What forms the core of businesses today? Huge volumes of data that flows in and out every day — and though it does matter, what comes into play is the ability to use data and models to make better business decisions. UpGrad, a leading edtech startup, have collaborated closely with Uber for their Data Analytics course content generation.
Sai Alluri, Analytics Lead at Uber India, and Industry Expert at UpGrad, talks about how supply positioning model, segmentation and visualization tools that are applied at Uber and how Uber stays on top of the game plan by understanding the biggest mismatch between supply and demand.
From predicting the future to preparing for it, we list down top three reasons why this one is for keeps:
- Get a peek into how Uber analyses historical data, uses it as a benchmark and predicts future action
- Get pointers from the best in the industry, Sai Alluri part of Uber’s PRO team
- Learn how to leverage analytics to stave off competition
Supply Optimization at Uber
The supply positioning model at Uber refers to anticipating demand patterns, and placing driver partners across those hubs with the aim to plug in the demand, lower ETAs and increase overall efficiency. One of the key focus areas is moving from a passive supply-positioning model to active through specific recommendations across the network.
How is supply positioning done at Uber?
In the words of Alluri — Supply optimization is one of the biggest focuses at Uber and the challenge is to efficiently manage optimizing the supply wherever there are high areas of demand can be. One of the methodologies is through searchsurge — in real time, meaning that supply comes in from the highest area of demand. Say for example, when you see a search surge multiple in 2x or 3x, it portrays how much demand is in that particular area and what supply do you need to meet this demand.

* * * * *

Study questions:
(1) In the text on Uber's supply positioning, what position does Sai Alluri hold at Uber India?
(2) Write out the passage of the text on Uber's supply positioning word for word, starting with "How is supply" and going on through "meet this demand.".

Saved entries
* * * * *

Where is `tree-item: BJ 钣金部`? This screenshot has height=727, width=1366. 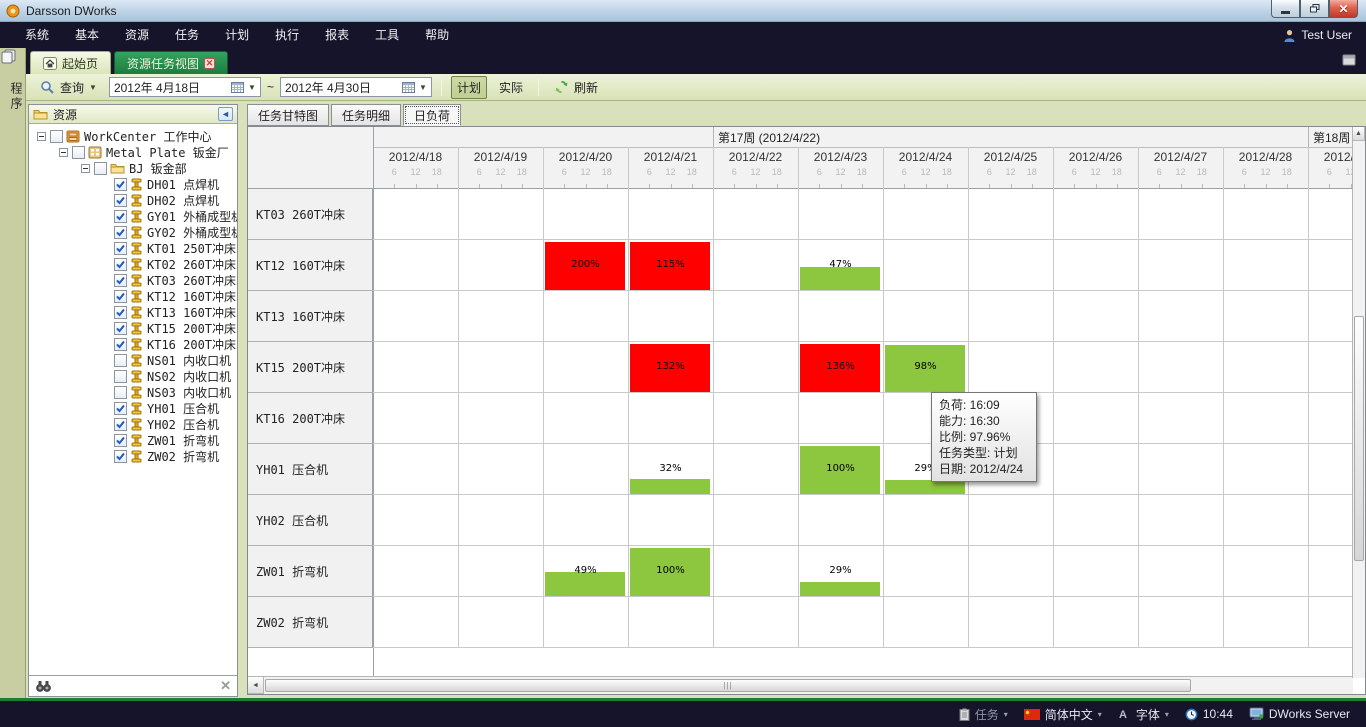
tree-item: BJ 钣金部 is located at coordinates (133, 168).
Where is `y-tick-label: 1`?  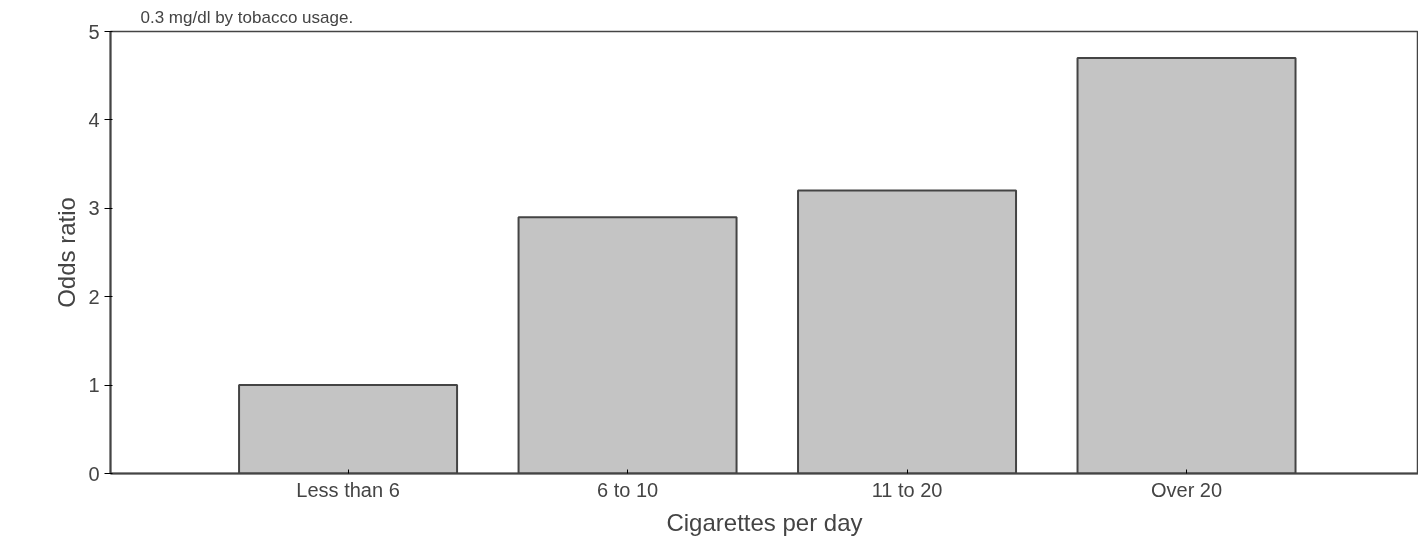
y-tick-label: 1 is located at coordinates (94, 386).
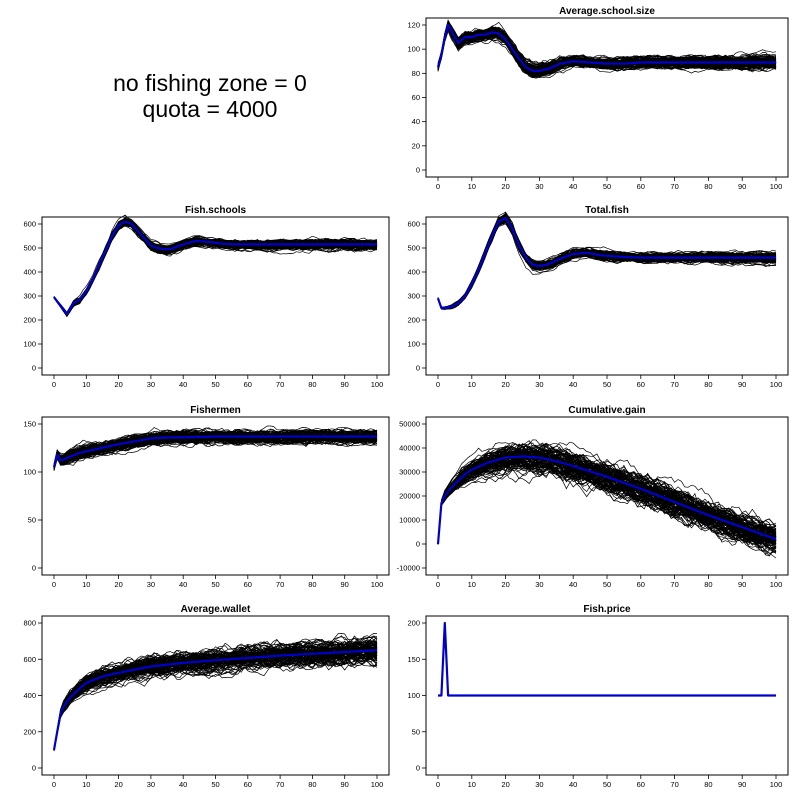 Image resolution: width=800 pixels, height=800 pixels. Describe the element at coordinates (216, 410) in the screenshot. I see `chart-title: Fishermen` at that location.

* * * * *

Solution set:
(1) Analytics Lead

(2)
How is supply positioning done at Uber?
In the words of Alluri — Supply optimization is one of the biggest focuses at Uber and the challenge is to efficiently manage optimizing the supply wherever there are high areas of demand can be. One of the methodologies is through searchsurge — in real time, meaning that supply comes in from the highest area of demand. Say for example, when you see a search surge multiple in 2x or 3x, it portrays how much demand is in that particular area and what supply do you need to meet this demand.